Vu l'article L. 651-2 du code de commerce applicable en Nouvelle-Calédonie :

11. En application de ce texte, le jugement qui condamne le dirigeant d'une personne morale à supporter tout ou partie de l'insuffisance d'actif de celle-ci doit préciser en quoi chaque faute retenue a contribué à l'insuffisance d'actif.

12. Pour retenir la responsabilité de M. [H], l'arrêt relève que M. [H] n'a pas déclaré l'état de cessation des paiements de la société Copyplan puisque la procédure collective a été ouverte à l'initiative d'un créancier, tandis que la société était en sommeil depuis plusieurs mois, et que l'intéressé ne s'en est pas expliqué, ce qui, associé à l'absence de comptabilité de la société, constitue une faute de gestion caractérisée ayant contribué à l'insuffisance d'actif.

13. En se déterminant ainsi sans préciser en quoi le défaut de déclaration de la cessation des paiements imputable au dirigeant à compter du 18 novembre 2012, date de l'expiration du délai de 45 jours suivant la date de la cessation des paiements fixée par le jugement d'ouverture au 3 octobre 2012, avait contribué à l'insuffisance d'actif de la procédure collective de la société Copyplan ouverte le 3 décembre 2012, la cour d'appel n'a pas donné de base légale à sa décision.

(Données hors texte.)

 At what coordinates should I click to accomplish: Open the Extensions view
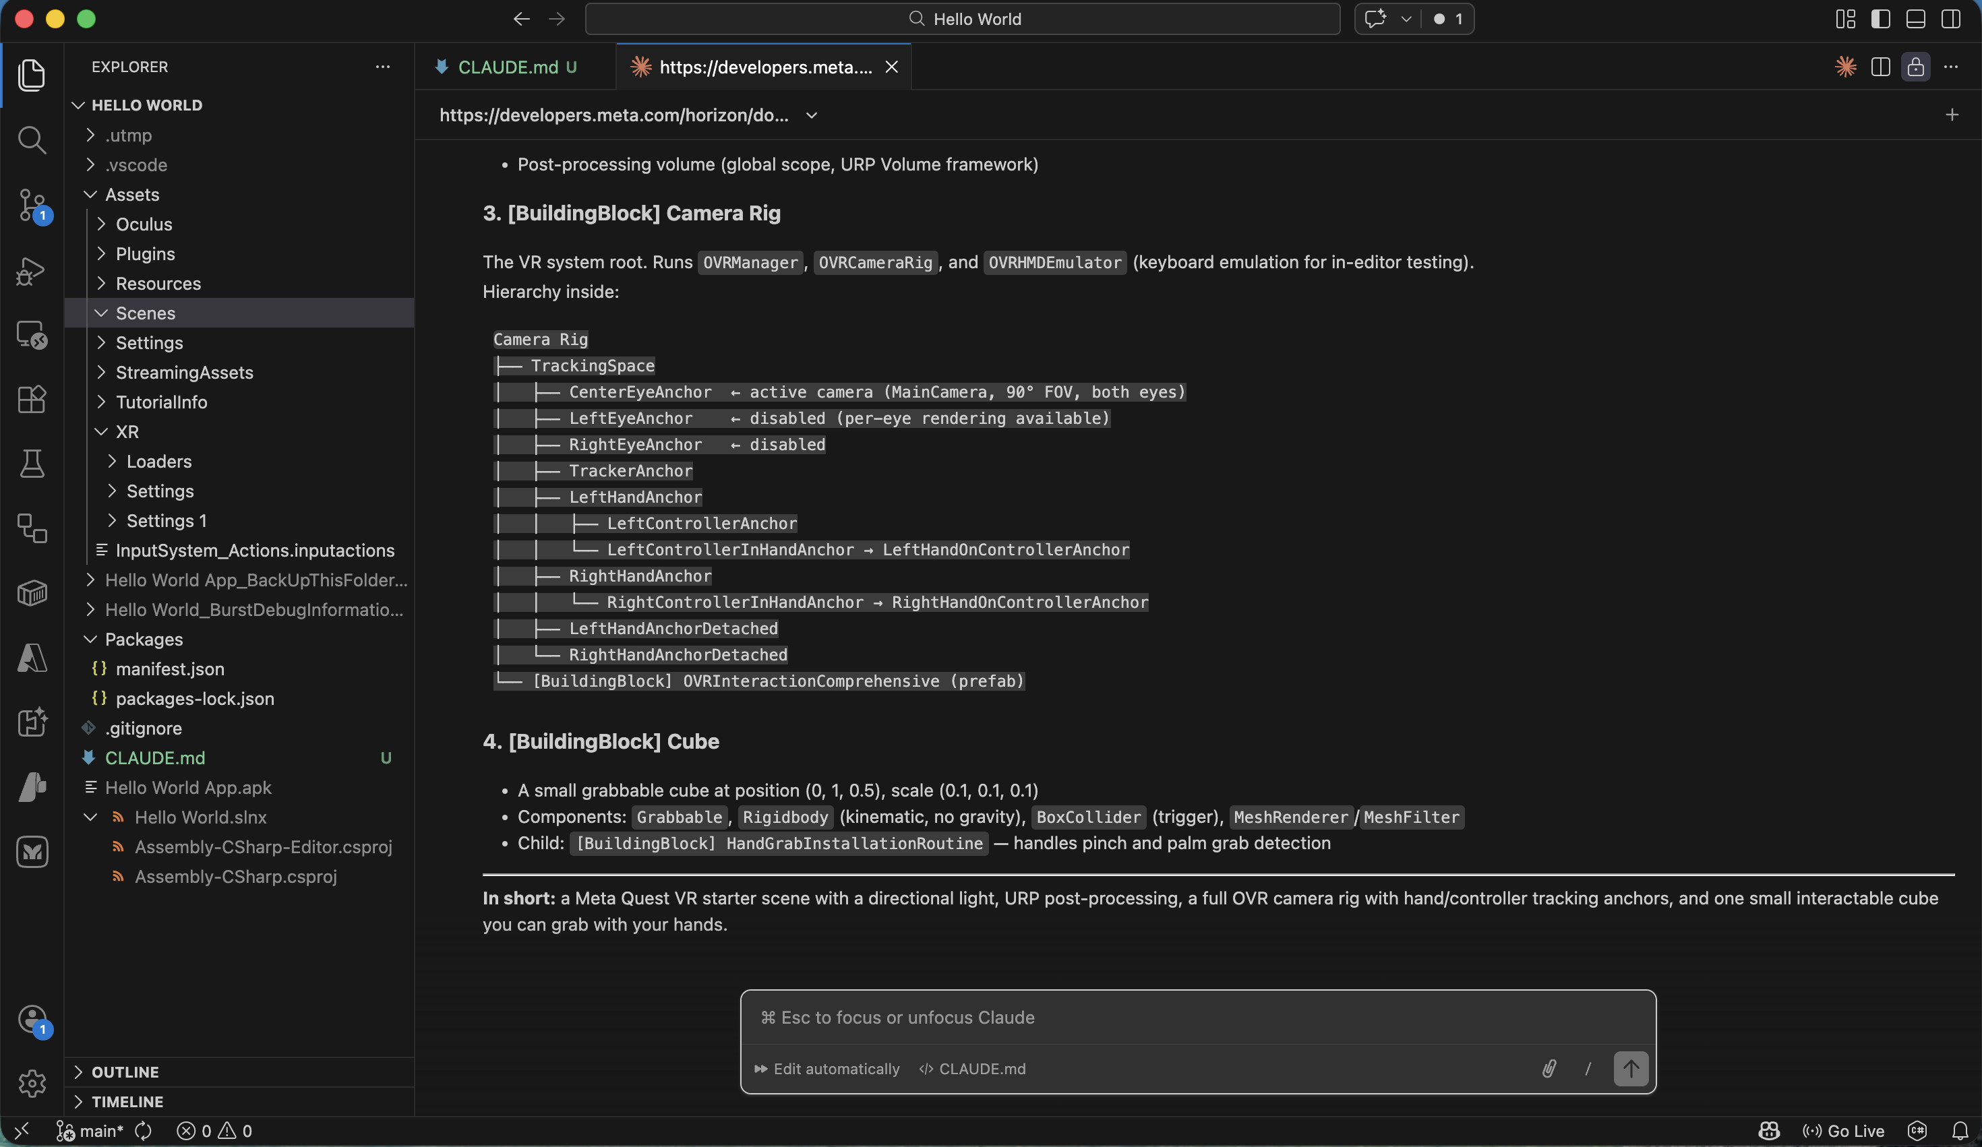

Portée et conséquences de la cassation

14. La condamnation à supporter l'insuffisance d'actif de la société Copyplan ayant été prononcée en considération de plusieurs fautes de gestion, la cassation encourue à raison de l'une d'entre elles entraîne, en application du principe de proportionnalité, la cassation de l'arrêt de ce chef.

PAR CES MOTIFS, la Cour :

CASSE ET ANNULE, mais seulement en ce qu'il condamne M. [H] au titre de sa responsabilité pour insuffisance d'actif pour la société Copyplan à payer la somme de 15 000 000 FCFP, l'arrêt rendu le 5 octobre 2020, entre les parties, par la cour d'appel de Nouméa ;

Remet, sur ces points, l'affaire et les parties dans l'état où elles se trouvaient avant cet arrêt et les renvoie devant la cour d'appel de Nouméa, autrement composée.